R.I.P. Consumer Financial Protection Bureau

It may be time to write the epitaph for the headstone to the short-lived, badly-needed, inconvenient-for-some consumer financial protection bureau.

During Barack Obama’s presidency, Massachusetts Senator Elizabeth Warren created and implemented her brainchild, the Consumer Financial Protection Bureau. Benefitting from guaranteed funding that Congress could not disrupt, since otherwise they surely would have, the CFPB’s single-director leadership structure furthered Senator Warren’s goal of insulating the agency from corruption and keeping it out of Congress’s control. Now that Trump is in place, dismantling the CFPB is to be his first major financial regulatory act of destruction.

The CFPB’s mission is to guard against the unfair treatment of American consumers who otherwise likely would find themselves victims of Wall Street’s presumed predatory conduct in consumer transactions. Whether or not the implied distrust is warranted, as The Investment Advocates believes it to be along with many others, it is undoubtedly true that consumers need protection to maintain their confidence to invest. Without regulations governing suspect but “novel” financial products and financial arrangements, failures of certain of those products and arrangements in 2007 brought about the realization that inadequate regulations were then in place to prevent the harm. The markets lost confidence and we entered the financial crisis of 2007-2015. By eliminating essential regulation now, such abuses become likely if not inevitable. Accordingly, we are likely entering another age of egregious abuses that we ultimately expect will lead to a renewed lack of investor confidence, major problems for investors, and ultimately domestic and global markets. Wash, rinse, repeat.

In recent days, President Trump has moved quickly to place his hand-picked outside director, Mick Mulvaney. Such an appointment has the potential to supplant the natural flow of leadership within the agency, yet again destroying, through passive disruption, an essential regulatory gatekeeper put in place as part of our post-Recession cleanup. Trump’s appointee is an avowed opponent of the CFPB and a steward of the financial industry. Trump put the fox in charge of the henhouse, inviting another financial bloodbath. Trump seems to be taking a page from China. While the Dalai Lama traditionally selects, finds, and appoints his reincarnated self to assume the next generation of responsibility, that process competes with China’s desired narrative. Accordingly, China has found its own appointee who is picked to compete with the Dalai Lama‘s chosen one.

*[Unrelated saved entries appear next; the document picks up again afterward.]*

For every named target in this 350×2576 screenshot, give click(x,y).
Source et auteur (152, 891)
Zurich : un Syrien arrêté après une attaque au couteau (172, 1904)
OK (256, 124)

However, in a bold move to outmaneuver Trump and temporarily save the Bureau, Richard Cordray announced his resignation as Director early while concurrently appointing his own replacement, Leandra English. Dodd-Frank prescribes that in the absence of a leader, the assistant director takes the position as acting director, giving English authority to temporarily lead the CFPB due to Cordray’s early resignation. Mulvaney nevertheless showed up to the CFPB the Monday morning following Cordray’s departure, bearing doughnuts no less.

Out of the brewing dispute for control, English filed for a temporary restraining order preventing Mulvaney from leading the CFPB. She lost in her attempt to regain control yesterday when US District Court in Washington, DC, Judge Timothy Kelly ruled that he will not issue an emergency order blocking Trump from installing Mulvaney in the post. Judge Kelly, a Trump appointee, found that English did not show enough likelihood of prevailing in the ultimate case to claim the leadership of the CFPB. Whether English will go on to pursue her case on appeal is yet to be seen. It seems fairly clear that with Mulvaney, a financial industry insider, at the helm of the very agency created to prevent abuses by the financial services industry, a draft epitaph may be appropriate.  

“Here lies the agency born at the pinnacle of progressive aspirations for egalitarianism and effective regulation of the financial industry. Created with the purpose of mopping up the cesspool of corruption benefiting only those few with connections, yet cruelly and abruptly cut short in life, the CFPB was taken from us by misguided men who are beholden to corrupt leaders with the spin and resources to get away with it. The world will mourn your loss, our sweet CFPB. It just doesn’t know it yet.”